For this, I have created two MLR models, one which analyses the dependency of the city miles per gallon and the engine displacement in liters, year of manufacturing and number of cylinders, and the other which analyses the dependency of highway miles per gallon and he engine displacement in liters, year of manufacturing and number of cylinders.
I have refrained from using the independent variables hwy and mean_fuel to find the dependent variables cty and vice versa because they are bound to have a close correlation.
mlr_model_cty <- lm(cty ~ displ + year + cyl, data = fuel_mpg)
summary(mlr_model_cty)
##
## Call:
## lm(formula = cty ~ displ + year + cyl, data = fuel_mpg)
##
## Residuals:
## Min 1Q Median 3Q Max
## -6.2614 -1.4456 -0.2509 1.0013 14.1903
##
## Coefficients:
## Estimate Std. Error t value Pr(>|t|)
## (Intercept) -114.30388 72.15026 -1.584 0.114511
## displ -1.26087 0.34015 -3.707 0.000263 ***
## year 0.07121 0.03603 1.976 0.049303 *
## cyl -1.21204 0.27174 -4.460 1.28e-05 ***
## ---
## Signif. codes: 0 '***' 0.001 '**' 0.01 '*' 0.05 '.' 0.1 ' ' 1
##
## Residual standard error: 2.451 on 230 degrees of freedom
## Multiple R-squared: 0.6726, Adjusted R-squared: 0.6684
## F-statistic: 157.5 on 3 and 230 DF, p-value: < 2.2e-16
We can see that if the number of cylinders is increased by one unit (one more cylinder), that the city miles per gallon decreases on average by 1.21 miles per gallon (holding all else constant). Similarly, if we increase the displacement by 1 liter, then the city miles per gallon decreases on average by 1.26 miles per gallon (holding all else constant). Both of these variables are statistically significant
This means that displacement and cylinders have a negative relationship with city miles per gallon.

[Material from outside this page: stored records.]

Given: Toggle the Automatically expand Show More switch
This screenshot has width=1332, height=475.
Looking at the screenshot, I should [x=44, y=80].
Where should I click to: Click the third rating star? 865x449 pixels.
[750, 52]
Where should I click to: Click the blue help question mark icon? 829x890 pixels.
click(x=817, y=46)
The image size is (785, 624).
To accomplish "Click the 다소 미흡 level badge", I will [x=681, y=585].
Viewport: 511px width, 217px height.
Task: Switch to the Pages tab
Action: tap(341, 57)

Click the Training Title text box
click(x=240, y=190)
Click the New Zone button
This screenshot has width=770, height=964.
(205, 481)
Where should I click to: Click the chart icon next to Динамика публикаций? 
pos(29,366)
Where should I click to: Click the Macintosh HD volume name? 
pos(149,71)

mlr_model_hwy <- lm(hwy ~ displ + year + cyl, data = fuel_mpg)
summary(mlr_model_hwy)
##
## Call:
## lm(formula = hwy ~ displ + year + cyl, data = fuel_mpg)
##
## Residuals:
## Min 1Q Median 3Q Max
## -7.3225 -2.2018 0.0091 1.9684 15.4732
##
## Coefficients:
## Estimate Std. Error t value Pr(>|t|)
## (Intercept) -259.12213 109.15941 -2.374 0.01843 *
## displ -2.09122 0.51462 -4.064 6.63e-05 ***
## year 0.14850 0.05451 2.724 0.00694 **
## cyl -1.30653 0.41112 -3.178 0.00169 **
## ---
## Signif. codes: 0 '***' 0.001 '**' 0.01 '*' 0.05 '.' 0.1 ' ' 1
##
## Residual standard error: 3.708 on 230 degrees of freedom
## Multiple R-squared: 0.6172, Adjusted R-squared: 0.6122
## F-statistic: 123.6 on 3 and 230 DF, p-value: < 2.2e-16
Here, we can see that if the number of cylinders is increased by one unit (one more cylinder), that the highway miles per gallon decreases on average by 1.31 miles per gallon (holding all else constant).If we increase the displacement by 1 liter, then the city miles per gallon decreases on average by 2.1 miles per gallon (holding all else constant). Both of these variables are statistically significant.
This means that displacement and cylinders have a negative relationship with highway miles per gallon, but here, compared to city miles per gallon, displacement has a greater negative effect on mileage than in cities, and number of cylinders also has a little bit of a more negative effect on mileage per gallon.